A simple script to analyze Nexus repository access logs and count requests by package format.
Since version 3.77, sonatype has enforced hard limits for the community edition of the nexus repository, see https://help.sonatype.com/en/usage-center.html#usage-limitations-for-community-edition
This means, that after exceeding those limits, certain operations will cease to work unless you pay for a commercial license.
The idea of this script is to give you an idea which package formats get the most traffic and also which IPs are pulling the most from the nexus repository.
analyze_nexus_logs.py
chmod +x analyze_nexus_logs.py
python3 analyze_nexus_logs.py /path/to/nexus-request.logThe script provides:
- Repository Breakdown - Requests per repository (e.g., maven-central, npm-all, docker-hub)
- Package Format Summary - Aggregated by format type (Maven, npm, Docker, NuGet, PyPI, P2/Eclipse)
- Percentage Breakdown - Shows what percentage of traffic each format receives
- Top 3 Clients per Format - Shows the IP addresses generating the most traffic for each package format
The script hopefully handles large log files efficiently, we successfully tested with log files >200MB
The script uses multiple ways to accurately identify package formats. That said, this isn't 100% perfect but it should still give you very accurate results:
- User-Agent String (highest confidence) - e.g., "Apache-Maven/3.8.5", "npm/10.2.0"
- File Patterns (medium confidence) - e.g., "maven-metadata.xml", ".pom", ".jar", ".nupkg"
- Repository Name (fallback) - e.g., "maven-central", "npm-proxy", "docker-hub"
The script stops at the first match, ensuring efficient processing while maintaining accuracy.

Written task 1 – In the Nexus log script description, which method of identifying package formats has the highest confidence?
Written task 2 – Reproduce the Nexus log script description from "- Repository Name" to "while maintaining accuracy." without changing a word.

Data –
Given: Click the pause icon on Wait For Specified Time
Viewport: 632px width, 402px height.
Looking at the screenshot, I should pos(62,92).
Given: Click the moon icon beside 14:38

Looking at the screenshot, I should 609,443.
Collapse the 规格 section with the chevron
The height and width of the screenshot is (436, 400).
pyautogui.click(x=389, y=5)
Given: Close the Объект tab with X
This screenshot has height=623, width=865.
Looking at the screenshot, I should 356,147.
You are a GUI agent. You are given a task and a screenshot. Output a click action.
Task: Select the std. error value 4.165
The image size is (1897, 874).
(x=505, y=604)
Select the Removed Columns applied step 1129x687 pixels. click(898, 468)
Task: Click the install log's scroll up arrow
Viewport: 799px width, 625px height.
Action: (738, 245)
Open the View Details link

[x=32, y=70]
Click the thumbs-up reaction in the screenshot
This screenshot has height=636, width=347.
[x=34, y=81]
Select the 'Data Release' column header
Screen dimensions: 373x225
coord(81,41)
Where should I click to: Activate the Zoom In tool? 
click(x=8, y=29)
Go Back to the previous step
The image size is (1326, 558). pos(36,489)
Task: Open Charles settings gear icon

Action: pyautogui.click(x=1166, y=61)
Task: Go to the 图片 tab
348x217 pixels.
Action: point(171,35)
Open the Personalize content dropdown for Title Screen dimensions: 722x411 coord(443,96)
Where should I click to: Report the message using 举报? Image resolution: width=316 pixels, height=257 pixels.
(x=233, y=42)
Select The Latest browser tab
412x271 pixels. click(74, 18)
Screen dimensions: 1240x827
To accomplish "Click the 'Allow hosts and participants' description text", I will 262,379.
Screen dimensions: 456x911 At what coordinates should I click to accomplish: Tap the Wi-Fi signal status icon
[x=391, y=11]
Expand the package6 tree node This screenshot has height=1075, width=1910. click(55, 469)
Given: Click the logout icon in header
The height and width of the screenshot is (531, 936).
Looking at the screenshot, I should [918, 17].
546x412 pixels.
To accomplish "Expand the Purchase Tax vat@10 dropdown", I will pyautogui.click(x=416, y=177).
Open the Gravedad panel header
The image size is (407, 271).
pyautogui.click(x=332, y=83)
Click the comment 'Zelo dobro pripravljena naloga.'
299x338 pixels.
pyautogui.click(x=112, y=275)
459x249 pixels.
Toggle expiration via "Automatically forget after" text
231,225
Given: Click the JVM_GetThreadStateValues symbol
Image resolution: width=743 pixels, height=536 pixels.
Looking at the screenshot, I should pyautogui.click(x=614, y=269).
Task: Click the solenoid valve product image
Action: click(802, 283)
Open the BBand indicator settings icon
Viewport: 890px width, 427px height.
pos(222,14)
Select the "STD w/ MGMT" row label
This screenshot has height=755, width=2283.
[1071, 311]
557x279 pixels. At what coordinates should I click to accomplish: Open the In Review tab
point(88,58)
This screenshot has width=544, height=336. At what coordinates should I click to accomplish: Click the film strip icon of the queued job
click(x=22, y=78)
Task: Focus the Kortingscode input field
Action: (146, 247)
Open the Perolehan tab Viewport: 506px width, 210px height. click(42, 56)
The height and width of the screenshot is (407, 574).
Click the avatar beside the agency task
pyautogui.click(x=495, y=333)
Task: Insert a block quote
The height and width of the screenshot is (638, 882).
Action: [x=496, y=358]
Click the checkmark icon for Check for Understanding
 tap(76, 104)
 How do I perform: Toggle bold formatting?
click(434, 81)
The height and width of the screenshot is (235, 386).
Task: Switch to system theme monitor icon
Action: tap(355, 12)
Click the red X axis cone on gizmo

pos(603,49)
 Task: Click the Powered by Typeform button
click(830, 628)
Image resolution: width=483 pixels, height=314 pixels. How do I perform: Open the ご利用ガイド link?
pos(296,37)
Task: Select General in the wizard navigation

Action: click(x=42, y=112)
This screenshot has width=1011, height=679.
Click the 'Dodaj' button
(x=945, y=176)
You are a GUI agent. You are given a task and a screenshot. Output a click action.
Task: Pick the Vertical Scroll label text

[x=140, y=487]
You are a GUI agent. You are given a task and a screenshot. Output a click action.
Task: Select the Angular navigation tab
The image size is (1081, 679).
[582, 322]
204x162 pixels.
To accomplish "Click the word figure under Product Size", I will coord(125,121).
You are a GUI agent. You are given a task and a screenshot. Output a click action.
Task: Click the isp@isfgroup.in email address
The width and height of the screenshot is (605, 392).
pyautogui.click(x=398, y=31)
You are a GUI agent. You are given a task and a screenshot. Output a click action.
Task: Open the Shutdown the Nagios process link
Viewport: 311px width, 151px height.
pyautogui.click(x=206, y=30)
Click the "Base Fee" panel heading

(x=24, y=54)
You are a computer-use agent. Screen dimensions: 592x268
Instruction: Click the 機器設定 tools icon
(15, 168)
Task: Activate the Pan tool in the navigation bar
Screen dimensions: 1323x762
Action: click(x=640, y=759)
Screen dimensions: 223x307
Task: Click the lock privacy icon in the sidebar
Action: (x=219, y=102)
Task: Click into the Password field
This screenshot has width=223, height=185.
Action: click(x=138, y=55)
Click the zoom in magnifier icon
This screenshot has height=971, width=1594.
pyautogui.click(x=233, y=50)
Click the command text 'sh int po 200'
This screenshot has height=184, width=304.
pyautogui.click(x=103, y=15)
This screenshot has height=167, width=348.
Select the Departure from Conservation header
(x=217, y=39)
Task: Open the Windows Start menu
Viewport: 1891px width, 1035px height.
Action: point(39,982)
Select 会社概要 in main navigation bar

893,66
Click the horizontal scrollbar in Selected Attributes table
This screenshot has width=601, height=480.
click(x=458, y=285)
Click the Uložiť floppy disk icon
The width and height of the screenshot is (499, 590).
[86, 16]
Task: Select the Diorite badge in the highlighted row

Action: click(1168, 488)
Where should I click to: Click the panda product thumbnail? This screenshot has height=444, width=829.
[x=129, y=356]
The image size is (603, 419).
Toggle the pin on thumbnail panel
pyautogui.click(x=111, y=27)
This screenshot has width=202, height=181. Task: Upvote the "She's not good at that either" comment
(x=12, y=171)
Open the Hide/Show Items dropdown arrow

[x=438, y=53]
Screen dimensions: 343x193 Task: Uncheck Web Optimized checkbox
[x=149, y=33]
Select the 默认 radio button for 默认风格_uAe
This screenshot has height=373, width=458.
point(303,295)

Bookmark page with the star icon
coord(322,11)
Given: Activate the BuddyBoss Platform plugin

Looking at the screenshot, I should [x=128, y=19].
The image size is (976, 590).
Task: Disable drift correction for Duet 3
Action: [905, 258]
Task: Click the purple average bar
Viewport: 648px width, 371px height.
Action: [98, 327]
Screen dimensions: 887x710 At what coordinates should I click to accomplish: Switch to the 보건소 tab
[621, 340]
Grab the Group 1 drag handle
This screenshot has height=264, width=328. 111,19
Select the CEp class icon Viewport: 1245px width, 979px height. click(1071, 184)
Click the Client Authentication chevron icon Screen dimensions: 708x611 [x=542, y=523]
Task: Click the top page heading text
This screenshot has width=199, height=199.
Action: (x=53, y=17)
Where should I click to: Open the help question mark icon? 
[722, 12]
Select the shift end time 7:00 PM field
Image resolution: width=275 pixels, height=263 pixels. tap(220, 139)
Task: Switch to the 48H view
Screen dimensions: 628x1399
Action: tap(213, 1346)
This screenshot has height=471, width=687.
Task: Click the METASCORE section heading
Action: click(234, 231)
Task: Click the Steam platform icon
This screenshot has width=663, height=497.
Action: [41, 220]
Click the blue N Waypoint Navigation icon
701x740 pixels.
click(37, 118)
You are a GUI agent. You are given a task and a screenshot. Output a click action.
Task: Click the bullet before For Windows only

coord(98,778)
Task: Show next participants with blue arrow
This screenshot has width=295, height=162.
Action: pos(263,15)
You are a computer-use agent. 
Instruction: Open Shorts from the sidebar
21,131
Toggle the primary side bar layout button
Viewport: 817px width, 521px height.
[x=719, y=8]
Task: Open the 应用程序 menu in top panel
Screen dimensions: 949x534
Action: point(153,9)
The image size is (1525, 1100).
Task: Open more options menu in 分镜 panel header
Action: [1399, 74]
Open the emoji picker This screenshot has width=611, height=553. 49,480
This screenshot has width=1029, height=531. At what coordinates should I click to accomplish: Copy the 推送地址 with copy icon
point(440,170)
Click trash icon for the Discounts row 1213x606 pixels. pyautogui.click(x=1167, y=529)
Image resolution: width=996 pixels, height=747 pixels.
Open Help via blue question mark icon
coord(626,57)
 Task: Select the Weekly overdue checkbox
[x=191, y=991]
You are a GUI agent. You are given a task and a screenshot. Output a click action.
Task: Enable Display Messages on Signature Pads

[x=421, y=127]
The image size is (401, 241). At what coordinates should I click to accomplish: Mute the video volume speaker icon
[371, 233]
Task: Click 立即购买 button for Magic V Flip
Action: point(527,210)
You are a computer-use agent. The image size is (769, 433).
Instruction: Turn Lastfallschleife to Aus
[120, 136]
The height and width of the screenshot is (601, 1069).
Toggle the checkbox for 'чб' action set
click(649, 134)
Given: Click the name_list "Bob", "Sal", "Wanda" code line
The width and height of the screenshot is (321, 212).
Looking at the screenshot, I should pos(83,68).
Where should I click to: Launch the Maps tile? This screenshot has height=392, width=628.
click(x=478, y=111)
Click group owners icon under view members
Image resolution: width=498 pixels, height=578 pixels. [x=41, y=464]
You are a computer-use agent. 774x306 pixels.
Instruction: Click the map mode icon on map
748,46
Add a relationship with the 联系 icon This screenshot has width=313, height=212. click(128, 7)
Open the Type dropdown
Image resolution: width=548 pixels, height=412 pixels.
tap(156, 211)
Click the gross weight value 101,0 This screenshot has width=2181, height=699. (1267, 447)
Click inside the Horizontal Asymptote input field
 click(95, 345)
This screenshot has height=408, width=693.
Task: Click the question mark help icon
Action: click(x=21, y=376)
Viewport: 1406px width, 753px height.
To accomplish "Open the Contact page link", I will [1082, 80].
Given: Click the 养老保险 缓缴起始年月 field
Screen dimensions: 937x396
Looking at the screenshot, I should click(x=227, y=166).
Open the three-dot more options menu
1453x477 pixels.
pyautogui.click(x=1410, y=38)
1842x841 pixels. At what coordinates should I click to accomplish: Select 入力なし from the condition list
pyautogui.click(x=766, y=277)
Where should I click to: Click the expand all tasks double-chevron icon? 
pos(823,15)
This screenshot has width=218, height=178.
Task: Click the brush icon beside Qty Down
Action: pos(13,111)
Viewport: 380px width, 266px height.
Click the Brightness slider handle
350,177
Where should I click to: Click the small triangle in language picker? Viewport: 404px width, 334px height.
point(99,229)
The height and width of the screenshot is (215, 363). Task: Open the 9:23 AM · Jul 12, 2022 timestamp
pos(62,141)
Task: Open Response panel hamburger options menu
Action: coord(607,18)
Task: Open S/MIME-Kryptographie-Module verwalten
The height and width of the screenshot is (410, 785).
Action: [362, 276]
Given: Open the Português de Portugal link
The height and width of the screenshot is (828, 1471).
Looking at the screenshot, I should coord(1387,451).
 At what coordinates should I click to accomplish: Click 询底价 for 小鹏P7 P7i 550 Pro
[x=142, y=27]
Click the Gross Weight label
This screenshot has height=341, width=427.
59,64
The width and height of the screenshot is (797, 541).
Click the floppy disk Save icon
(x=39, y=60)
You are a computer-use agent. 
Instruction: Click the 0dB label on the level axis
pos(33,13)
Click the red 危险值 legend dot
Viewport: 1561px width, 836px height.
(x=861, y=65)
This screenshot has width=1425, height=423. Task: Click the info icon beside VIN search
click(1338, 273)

Problem solution 1 – The User-Agent string.

Problem solution 2 –
- Repository Name (fallback) - e.g., "maven-central", "npm-proxy", "docker-hub"
The script stops at the first match, ensuring efficient processing while maintaining accuracy.